I have an issue with making new friends in an environment where the people I am meeting or co-working with have already made clear groups of friends or 'cliques'. I'm not particularly shy and I am comfortable talking to people I've just met. Furthermore, I'm not bashing cliques, I just wish I could be included.
I'm now at the stage of uni where I have only a couple of close friends from my flat, and, having been here for around 4 months now, am finding it very difficult to meet new people on my course after leaving it for so long.
The problem stems from a complete inability to offer anything to a group or individual who is part of such a group when I am a complete outsider. What do I have to offer to these strangers that they don't have in their friends groups? Small talk? No one gives a **** about that rubbishy conversation, they would rather talk and banter with their friends and ignore me. I find it very difficult to maintain the interest of someone I've just met/sat down with to the point where we can actually talk about something interesting.

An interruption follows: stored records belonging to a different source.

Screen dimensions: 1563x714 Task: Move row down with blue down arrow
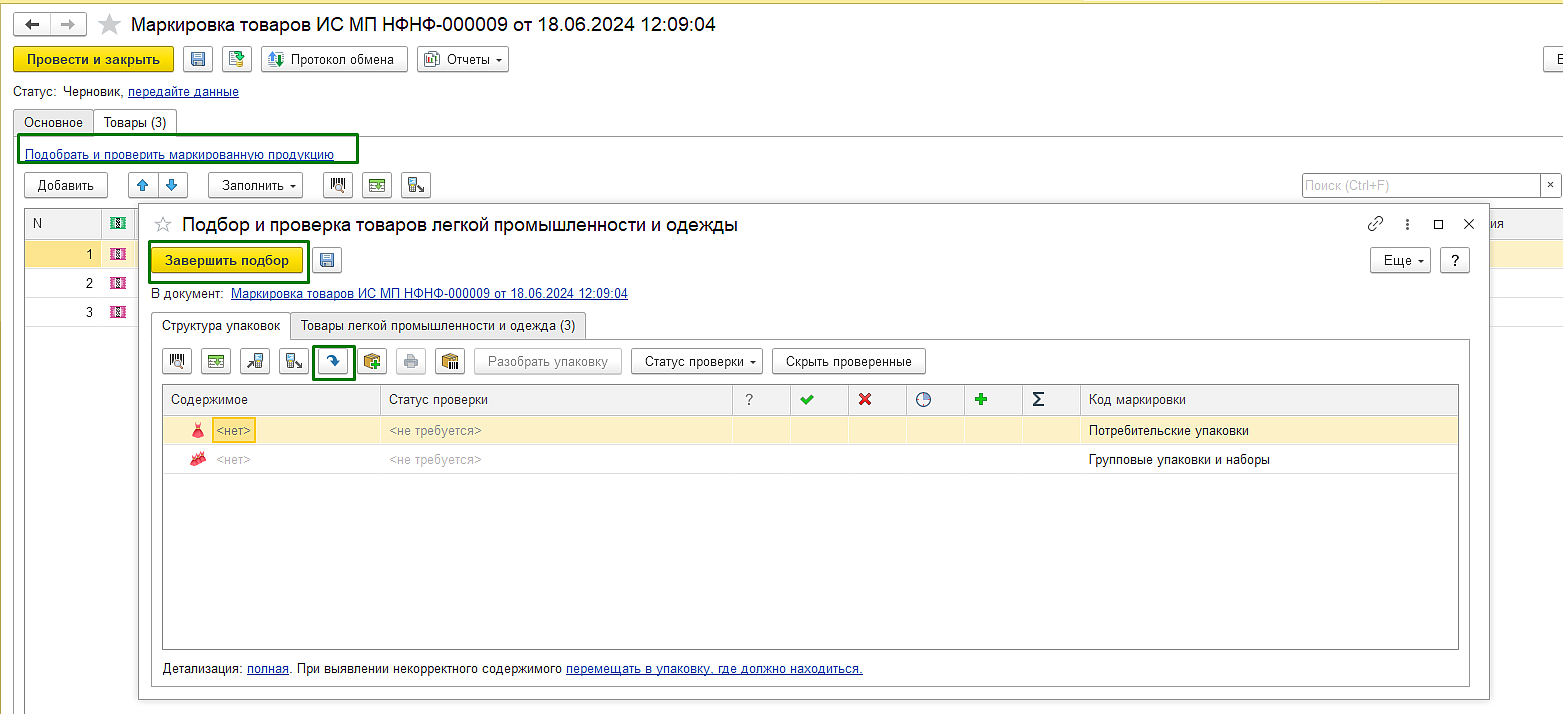tap(171, 185)
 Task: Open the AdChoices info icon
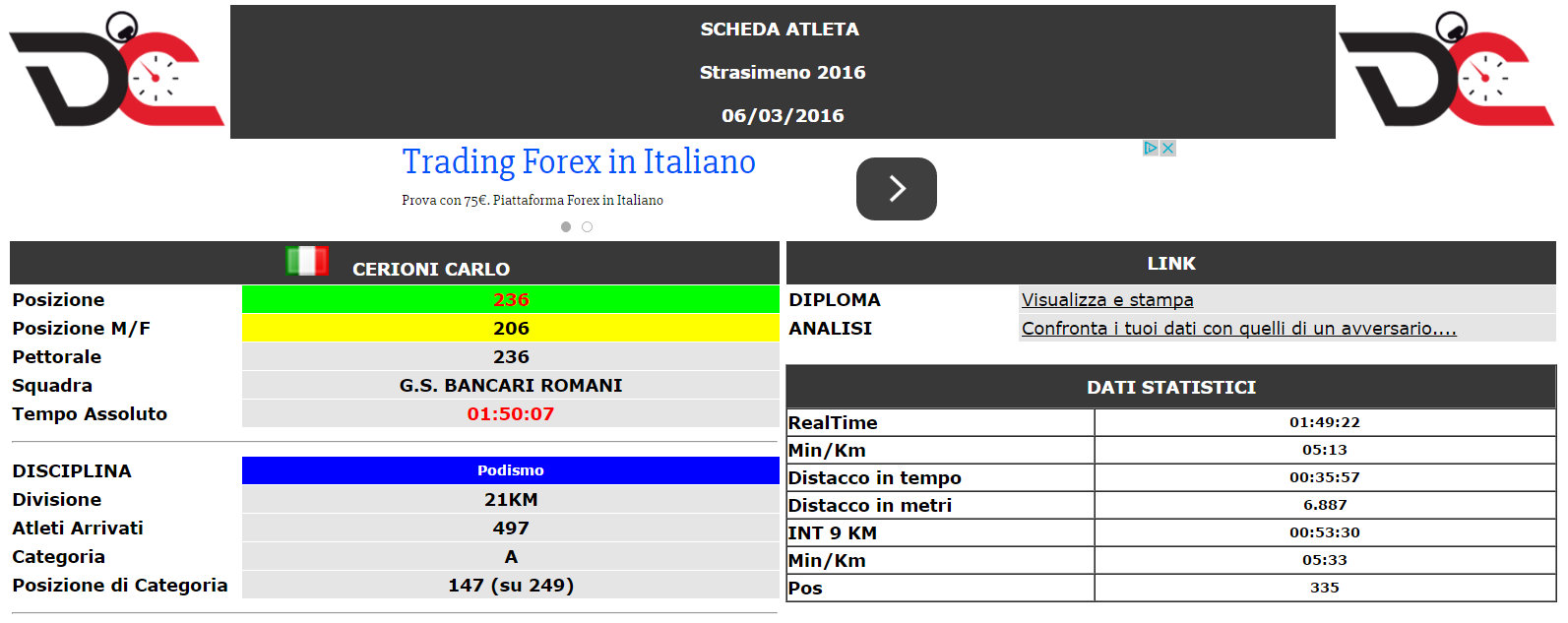point(1150,148)
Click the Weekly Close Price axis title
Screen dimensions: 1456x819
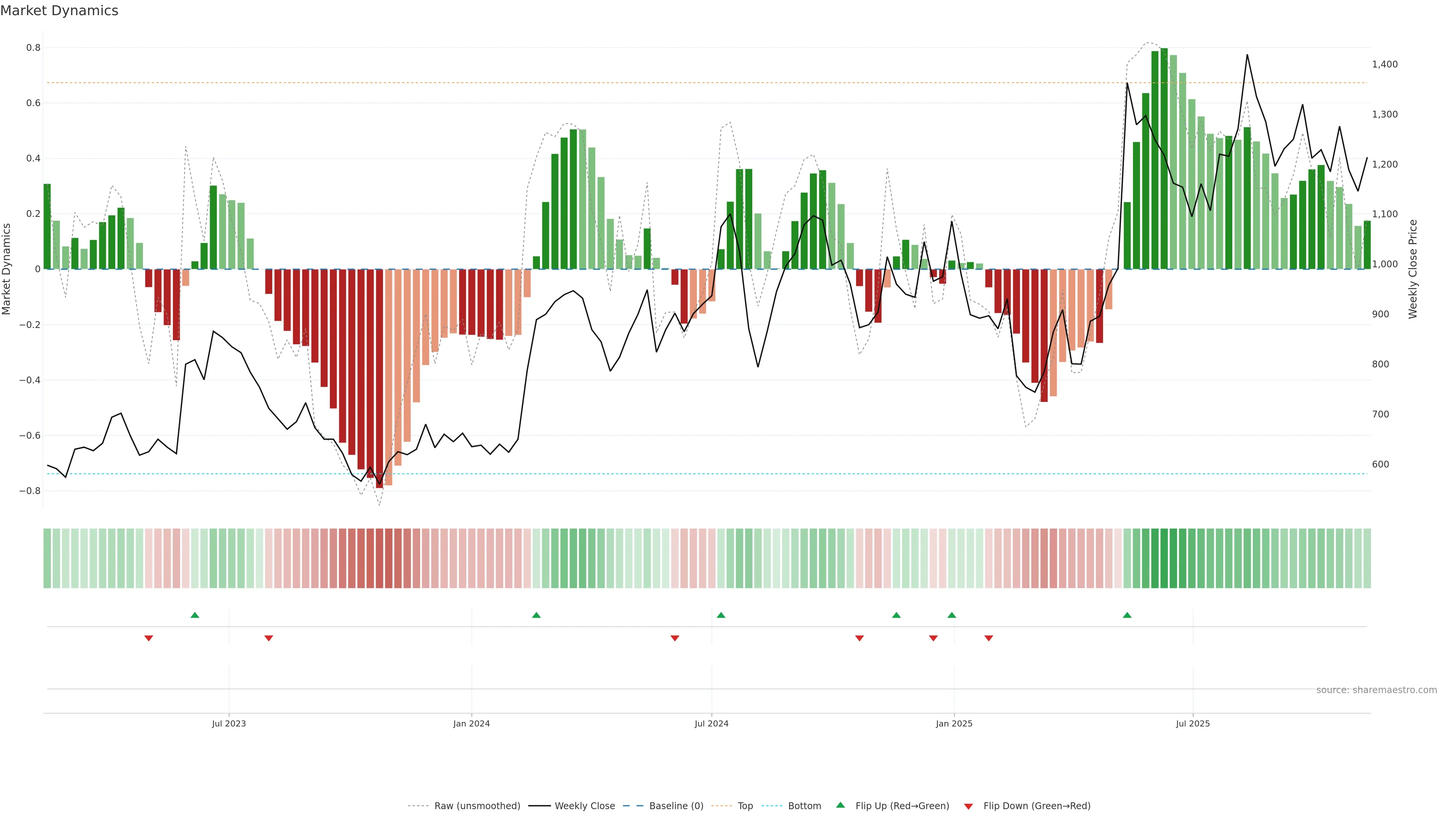(x=1413, y=269)
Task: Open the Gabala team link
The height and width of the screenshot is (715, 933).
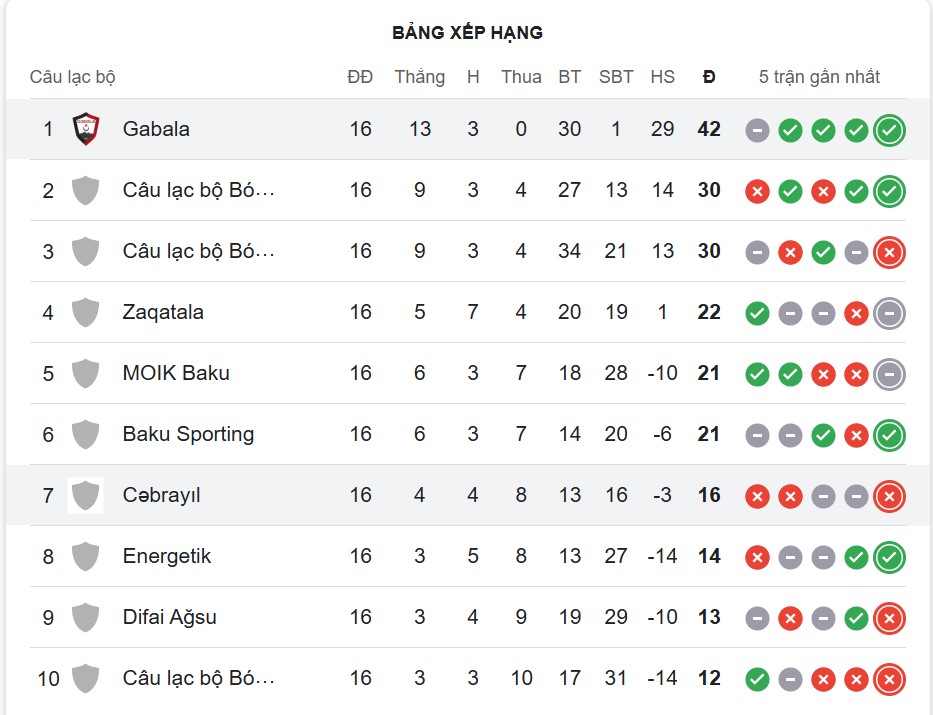Action: click(x=156, y=129)
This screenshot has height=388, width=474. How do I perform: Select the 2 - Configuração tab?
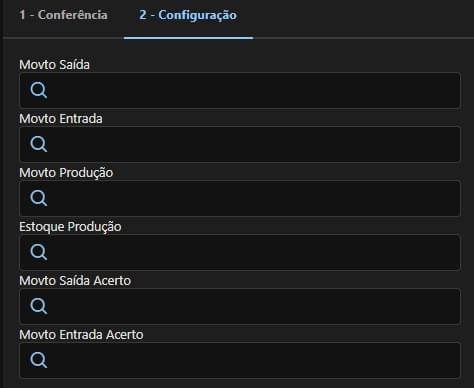point(188,15)
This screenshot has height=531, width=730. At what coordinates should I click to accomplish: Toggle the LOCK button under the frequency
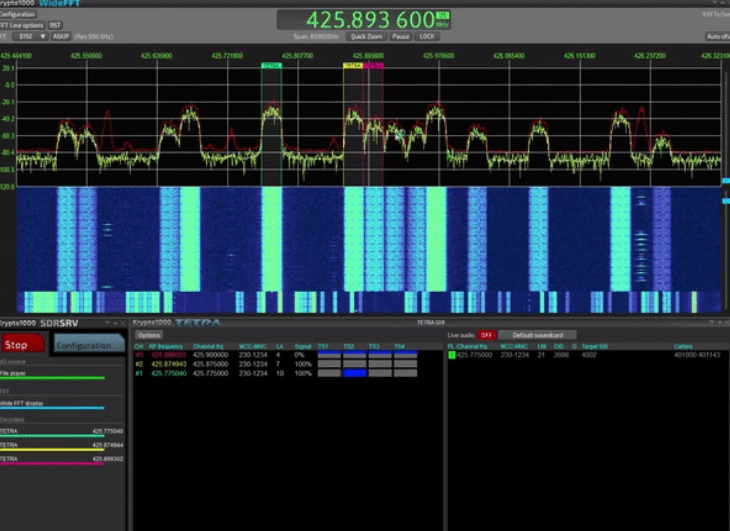pyautogui.click(x=428, y=36)
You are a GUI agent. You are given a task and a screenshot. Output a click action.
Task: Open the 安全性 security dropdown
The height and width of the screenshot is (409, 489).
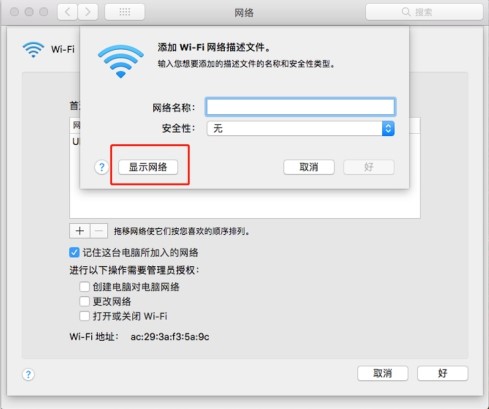(x=300, y=128)
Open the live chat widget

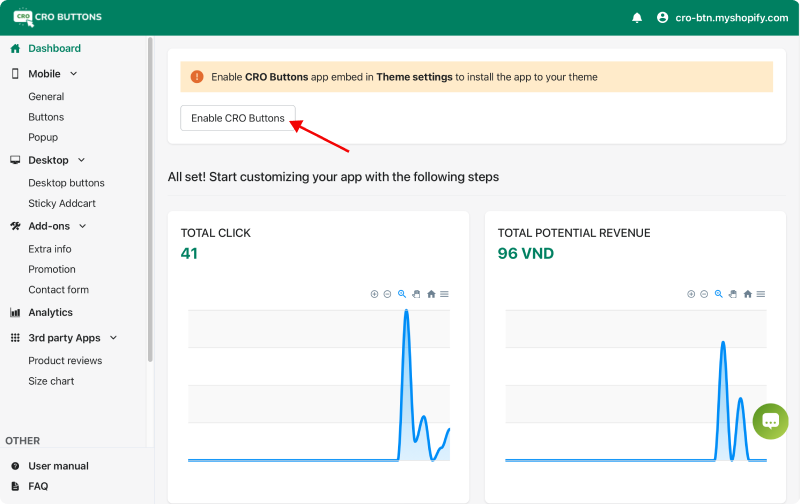(770, 421)
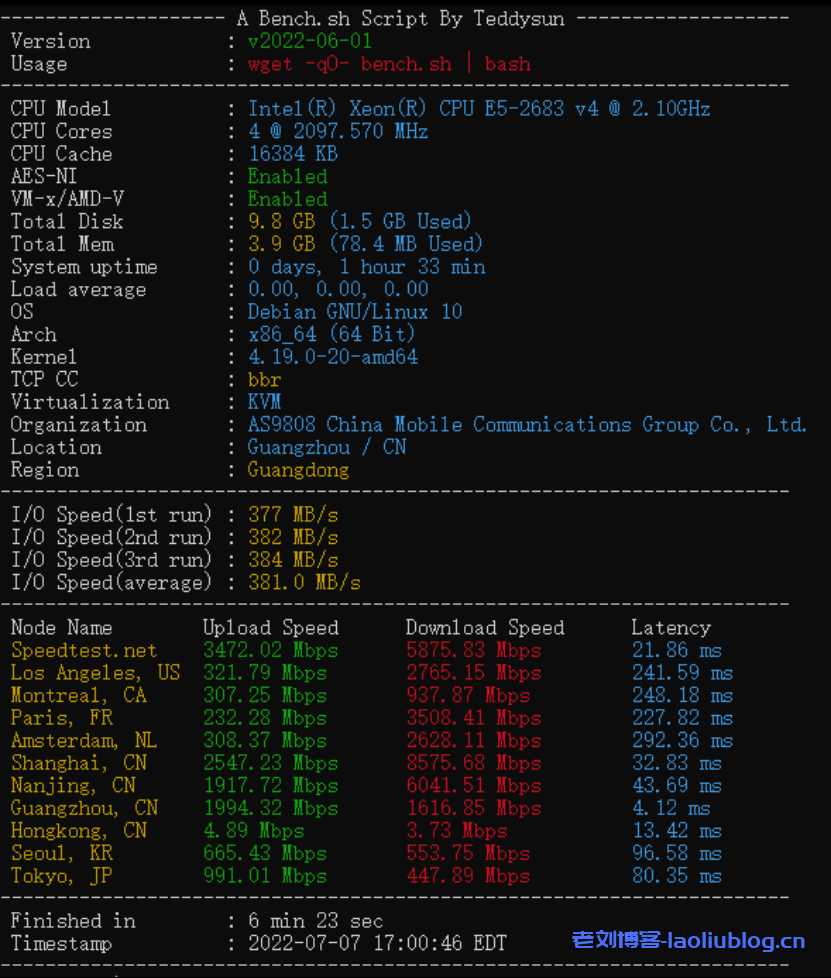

What the hell can I do to meet individuals who are already tied into their friends groups? Note that this relates specifically to my course rather than meeting people in general. I already have made friends from my accomodation block but I spend most time in lessons on my own. I do not fancy the prospect of spending the next 3 years on my course as a friendless outsider.
Breaking into a clique? Watch
- 22-01-2010 02:47
- 23-01-2010 16:09
Bump. Anyone? Any thoughts?
- 23-01-2010 16:28
I've kind of managed to do this. I didn't really make many friend s in my accommodation but I was lucky enough to become close to a girl on my course, and one night she invited me out with her and her friends. i said yes even though i didn't know any of her friends, but we had a really good (read: drunk) night out and since then they've kind of accepted me as part of the group despite the fact that they all live in the same halls. even though i can't just hang out in their rooms every day i'm always included in nights out and stuff.
- 23-01-2010 16:31
this happened when I transferred high schools. I arrived at my new school and quickly figured out the established groups. I started joining these two girls for lunch, never quite joining in their conversation and eventually they were inviting me to join them of their own accord and today, one of those two girls remains my best friend. It took me about two or three months before I could get into any of the groups or even be accepted as part of the year group ... and I didn't really have anything to offer either. I think consistently hanging out with people, even when you don't know them well enough yet, is a good way to get your foot in the door.
Worked for me at least. I mean, I found my best friend.
- 23-01-2010 16:32
Become one of them
- 23-01-2010 17:08
scout out someone with a common interest and get them to notice you have it too, i.e football, art, metallica, french, cars, scuba diving something like that be friend them be cool and they will most likley as long as u assert higher value introduce you
- 23-01-2010 22:26
Thanks I guess really it's just a matter of dropping my pride and being ready to sit and listen as an outsider for a while before i can grab the attention of someone I want to get to know.